- [Task instructions]: Only the lines from the top of the data through the line with "Task: Select the Recycle Bin desktop icon" should be repeated, each exactly as written.

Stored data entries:
▼▼▼

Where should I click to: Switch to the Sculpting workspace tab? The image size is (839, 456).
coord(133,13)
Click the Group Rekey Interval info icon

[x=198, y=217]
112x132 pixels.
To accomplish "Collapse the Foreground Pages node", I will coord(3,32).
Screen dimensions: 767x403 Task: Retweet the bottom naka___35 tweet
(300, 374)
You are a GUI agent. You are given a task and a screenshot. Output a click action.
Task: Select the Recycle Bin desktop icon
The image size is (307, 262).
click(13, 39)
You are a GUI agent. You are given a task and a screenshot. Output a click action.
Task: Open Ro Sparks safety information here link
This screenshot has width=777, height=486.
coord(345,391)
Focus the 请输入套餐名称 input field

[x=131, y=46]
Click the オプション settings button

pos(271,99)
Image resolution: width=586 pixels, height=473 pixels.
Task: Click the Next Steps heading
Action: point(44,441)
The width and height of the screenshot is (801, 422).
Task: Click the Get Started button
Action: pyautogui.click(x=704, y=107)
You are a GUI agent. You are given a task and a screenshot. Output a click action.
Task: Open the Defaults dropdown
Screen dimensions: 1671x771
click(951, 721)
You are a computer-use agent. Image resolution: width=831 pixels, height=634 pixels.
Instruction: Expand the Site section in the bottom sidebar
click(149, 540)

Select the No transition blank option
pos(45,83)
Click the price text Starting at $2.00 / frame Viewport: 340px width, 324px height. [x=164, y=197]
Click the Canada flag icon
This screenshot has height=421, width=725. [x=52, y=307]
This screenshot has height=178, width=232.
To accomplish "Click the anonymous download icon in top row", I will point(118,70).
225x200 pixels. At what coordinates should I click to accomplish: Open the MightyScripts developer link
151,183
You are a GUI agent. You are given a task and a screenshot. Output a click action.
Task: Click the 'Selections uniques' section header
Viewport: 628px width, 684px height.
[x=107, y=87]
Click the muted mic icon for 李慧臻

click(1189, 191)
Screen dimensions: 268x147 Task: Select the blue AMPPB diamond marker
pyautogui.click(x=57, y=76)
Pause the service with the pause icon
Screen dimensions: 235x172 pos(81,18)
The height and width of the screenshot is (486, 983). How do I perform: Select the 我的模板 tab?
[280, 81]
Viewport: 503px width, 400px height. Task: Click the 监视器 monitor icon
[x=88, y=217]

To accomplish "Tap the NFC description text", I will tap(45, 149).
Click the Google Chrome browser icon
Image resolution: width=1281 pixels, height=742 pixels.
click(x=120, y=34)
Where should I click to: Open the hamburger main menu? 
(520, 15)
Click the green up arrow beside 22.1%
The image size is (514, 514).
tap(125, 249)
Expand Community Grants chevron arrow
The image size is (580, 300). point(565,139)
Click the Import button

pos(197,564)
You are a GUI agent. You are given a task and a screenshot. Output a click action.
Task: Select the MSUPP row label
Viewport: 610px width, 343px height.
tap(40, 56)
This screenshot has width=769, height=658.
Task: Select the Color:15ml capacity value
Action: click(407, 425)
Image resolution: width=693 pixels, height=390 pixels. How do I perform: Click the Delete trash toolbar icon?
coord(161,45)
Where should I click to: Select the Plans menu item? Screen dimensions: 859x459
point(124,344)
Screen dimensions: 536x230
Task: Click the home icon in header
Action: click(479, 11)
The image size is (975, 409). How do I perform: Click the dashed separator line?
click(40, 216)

▲▲▲

- [Output below]:
Where should I click to: Switch to the Sculpting workspace tab? The image size is (839, 456).
coord(133,13)
Click the Group Rekey Interval info icon

[x=198, y=217]
112x132 pixels.
To accomplish "Collapse the Foreground Pages node", I will coord(3,32).
Screen dimensions: 767x403 Task: Retweet the bottom naka___35 tweet
(300, 374)
You are a GUI agent. You are given a task and a screenshot. Output a click action.
Task: Select the Recycle Bin desktop icon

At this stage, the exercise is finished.